> REQUIREMENT
A stretch of the entries below is to be set down exactly, running from the line with "This screenshot has width=1508, height=389." through the line with "Open Card A", both included, and no other line.

> DATA SUPPLIED
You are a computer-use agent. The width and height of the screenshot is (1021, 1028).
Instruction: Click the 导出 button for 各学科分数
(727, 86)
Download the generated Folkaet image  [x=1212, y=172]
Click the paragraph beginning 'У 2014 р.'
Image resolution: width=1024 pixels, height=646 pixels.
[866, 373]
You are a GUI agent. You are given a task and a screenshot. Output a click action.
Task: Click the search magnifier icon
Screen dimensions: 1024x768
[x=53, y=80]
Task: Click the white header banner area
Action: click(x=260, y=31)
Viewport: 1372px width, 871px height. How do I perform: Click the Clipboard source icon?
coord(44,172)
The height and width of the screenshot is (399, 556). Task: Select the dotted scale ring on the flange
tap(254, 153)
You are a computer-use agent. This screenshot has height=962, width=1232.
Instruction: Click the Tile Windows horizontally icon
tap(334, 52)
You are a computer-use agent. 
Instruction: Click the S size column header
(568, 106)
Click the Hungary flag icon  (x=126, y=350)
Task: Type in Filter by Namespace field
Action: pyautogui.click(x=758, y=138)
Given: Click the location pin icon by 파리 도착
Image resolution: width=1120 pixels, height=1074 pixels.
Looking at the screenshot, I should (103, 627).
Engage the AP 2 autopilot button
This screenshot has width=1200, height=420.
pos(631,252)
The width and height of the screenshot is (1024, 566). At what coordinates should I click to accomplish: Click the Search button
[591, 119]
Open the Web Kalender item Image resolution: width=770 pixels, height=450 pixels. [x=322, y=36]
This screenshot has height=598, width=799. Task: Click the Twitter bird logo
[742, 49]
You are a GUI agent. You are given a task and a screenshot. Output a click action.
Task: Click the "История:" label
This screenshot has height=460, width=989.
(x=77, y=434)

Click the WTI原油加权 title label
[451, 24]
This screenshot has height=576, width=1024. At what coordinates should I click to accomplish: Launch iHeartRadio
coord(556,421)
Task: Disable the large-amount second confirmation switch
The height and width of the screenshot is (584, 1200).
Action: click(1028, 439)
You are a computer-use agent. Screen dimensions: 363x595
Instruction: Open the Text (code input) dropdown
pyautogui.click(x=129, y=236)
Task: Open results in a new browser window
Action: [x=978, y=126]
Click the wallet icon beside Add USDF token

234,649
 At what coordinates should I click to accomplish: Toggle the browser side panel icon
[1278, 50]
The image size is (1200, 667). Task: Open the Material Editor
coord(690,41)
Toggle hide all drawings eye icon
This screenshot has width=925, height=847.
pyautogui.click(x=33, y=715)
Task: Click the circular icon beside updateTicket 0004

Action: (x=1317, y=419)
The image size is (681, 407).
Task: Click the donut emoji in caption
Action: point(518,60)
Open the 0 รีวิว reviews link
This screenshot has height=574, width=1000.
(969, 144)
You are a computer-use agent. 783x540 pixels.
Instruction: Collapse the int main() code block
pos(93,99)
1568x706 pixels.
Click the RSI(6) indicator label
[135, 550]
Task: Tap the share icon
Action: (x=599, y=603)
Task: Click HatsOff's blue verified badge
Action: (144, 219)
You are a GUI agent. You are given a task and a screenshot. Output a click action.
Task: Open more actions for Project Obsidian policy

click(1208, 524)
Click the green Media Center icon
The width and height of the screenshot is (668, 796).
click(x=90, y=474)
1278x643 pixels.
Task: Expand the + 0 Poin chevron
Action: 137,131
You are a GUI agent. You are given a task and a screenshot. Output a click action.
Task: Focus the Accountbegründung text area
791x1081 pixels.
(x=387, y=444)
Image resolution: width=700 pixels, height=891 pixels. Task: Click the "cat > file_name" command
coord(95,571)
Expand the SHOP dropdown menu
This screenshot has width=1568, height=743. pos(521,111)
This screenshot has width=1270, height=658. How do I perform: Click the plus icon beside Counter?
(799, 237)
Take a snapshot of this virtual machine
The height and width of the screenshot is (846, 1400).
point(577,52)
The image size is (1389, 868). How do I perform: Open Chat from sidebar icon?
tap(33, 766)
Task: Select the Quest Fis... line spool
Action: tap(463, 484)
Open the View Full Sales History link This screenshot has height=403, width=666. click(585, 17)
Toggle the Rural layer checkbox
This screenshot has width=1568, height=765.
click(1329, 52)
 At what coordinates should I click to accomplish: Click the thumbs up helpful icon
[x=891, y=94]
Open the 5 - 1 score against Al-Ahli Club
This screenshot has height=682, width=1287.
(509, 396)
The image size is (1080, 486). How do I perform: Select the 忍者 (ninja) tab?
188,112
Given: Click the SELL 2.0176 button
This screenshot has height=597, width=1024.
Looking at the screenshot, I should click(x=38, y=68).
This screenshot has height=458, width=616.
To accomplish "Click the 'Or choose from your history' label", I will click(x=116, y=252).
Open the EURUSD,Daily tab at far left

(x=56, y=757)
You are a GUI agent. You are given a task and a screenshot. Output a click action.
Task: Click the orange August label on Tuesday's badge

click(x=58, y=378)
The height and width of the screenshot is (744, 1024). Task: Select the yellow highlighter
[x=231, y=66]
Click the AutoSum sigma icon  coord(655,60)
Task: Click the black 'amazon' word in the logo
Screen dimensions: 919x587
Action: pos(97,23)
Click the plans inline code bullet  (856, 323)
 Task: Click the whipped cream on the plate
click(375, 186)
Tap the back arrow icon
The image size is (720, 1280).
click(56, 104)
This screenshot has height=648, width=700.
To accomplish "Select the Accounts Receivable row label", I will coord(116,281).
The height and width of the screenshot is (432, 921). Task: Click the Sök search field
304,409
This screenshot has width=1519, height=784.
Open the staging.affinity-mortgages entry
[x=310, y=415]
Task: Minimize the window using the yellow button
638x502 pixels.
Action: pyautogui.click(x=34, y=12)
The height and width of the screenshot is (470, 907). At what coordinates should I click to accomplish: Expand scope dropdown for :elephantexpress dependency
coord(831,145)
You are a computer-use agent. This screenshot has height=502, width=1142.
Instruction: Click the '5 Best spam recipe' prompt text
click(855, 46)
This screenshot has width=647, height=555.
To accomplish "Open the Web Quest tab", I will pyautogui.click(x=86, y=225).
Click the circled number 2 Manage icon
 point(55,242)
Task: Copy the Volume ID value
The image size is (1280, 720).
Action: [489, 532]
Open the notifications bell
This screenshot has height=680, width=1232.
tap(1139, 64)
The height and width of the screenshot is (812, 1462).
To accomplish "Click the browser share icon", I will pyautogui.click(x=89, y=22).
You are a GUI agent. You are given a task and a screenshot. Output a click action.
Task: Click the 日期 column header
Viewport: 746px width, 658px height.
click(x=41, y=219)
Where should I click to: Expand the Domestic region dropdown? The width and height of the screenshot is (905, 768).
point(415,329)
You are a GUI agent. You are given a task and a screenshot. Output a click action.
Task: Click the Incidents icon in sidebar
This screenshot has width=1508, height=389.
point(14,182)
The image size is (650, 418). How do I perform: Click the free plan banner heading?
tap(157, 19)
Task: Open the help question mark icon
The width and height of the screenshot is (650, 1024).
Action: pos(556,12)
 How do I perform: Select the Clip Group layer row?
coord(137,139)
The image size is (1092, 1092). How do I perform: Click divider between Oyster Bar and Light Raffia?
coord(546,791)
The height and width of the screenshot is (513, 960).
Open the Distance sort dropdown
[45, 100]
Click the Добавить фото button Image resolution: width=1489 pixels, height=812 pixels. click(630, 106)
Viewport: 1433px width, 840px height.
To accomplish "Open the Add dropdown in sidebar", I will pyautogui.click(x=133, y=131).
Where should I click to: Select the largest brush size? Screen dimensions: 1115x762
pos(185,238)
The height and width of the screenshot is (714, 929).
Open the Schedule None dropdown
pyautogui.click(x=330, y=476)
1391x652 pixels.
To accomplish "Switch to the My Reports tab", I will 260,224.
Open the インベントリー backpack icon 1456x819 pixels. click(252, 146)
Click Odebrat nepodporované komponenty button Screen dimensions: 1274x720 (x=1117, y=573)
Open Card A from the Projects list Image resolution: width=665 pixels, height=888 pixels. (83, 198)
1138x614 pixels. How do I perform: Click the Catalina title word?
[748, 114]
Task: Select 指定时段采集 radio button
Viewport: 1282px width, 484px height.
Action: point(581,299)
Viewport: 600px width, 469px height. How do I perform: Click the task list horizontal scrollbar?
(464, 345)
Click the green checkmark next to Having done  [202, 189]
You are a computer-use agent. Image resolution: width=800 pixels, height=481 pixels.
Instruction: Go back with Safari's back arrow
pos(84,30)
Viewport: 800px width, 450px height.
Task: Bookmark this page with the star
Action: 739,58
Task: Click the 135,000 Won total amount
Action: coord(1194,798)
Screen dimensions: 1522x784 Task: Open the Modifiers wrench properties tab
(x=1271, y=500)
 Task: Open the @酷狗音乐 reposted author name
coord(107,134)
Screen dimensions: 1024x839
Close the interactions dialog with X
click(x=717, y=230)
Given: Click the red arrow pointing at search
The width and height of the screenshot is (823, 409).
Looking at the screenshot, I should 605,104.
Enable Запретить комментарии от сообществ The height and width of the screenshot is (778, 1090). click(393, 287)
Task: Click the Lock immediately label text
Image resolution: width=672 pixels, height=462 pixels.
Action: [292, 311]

> OUTPUT FOR THIS TASK
This screenshot has width=1508, height=389.
point(14,182)
The image size is (650, 418). How do I perform: Click the free plan banner heading?
tap(157, 19)
Task: Open the help question mark icon
The width and height of the screenshot is (650, 1024).
Action: pos(556,12)
 How do I perform: Select the Clip Group layer row?
coord(137,139)
The image size is (1092, 1092). How do I perform: Click divider between Oyster Bar and Light Raffia?
coord(546,791)
The height and width of the screenshot is (513, 960).
Open the Distance sort dropdown
[45, 100]
Click the Добавить фото button Image resolution: width=1489 pixels, height=812 pixels. click(630, 106)
Viewport: 1433px width, 840px height.
To accomplish "Open the Add dropdown in sidebar", I will pyautogui.click(x=133, y=131).
Where should I click to: Select the largest brush size? Screen dimensions: 1115x762
pos(185,238)
The height and width of the screenshot is (714, 929).
Open the Schedule None dropdown
pyautogui.click(x=330, y=476)
1391x652 pixels.
To accomplish "Switch to the My Reports tab", I will 260,224.
Open the インベントリー backpack icon 1456x819 pixels. click(252, 146)
Click Odebrat nepodporované komponenty button Screen dimensions: 1274x720 (x=1117, y=573)
Open Card A from the Projects list Image resolution: width=665 pixels, height=888 pixels. (83, 198)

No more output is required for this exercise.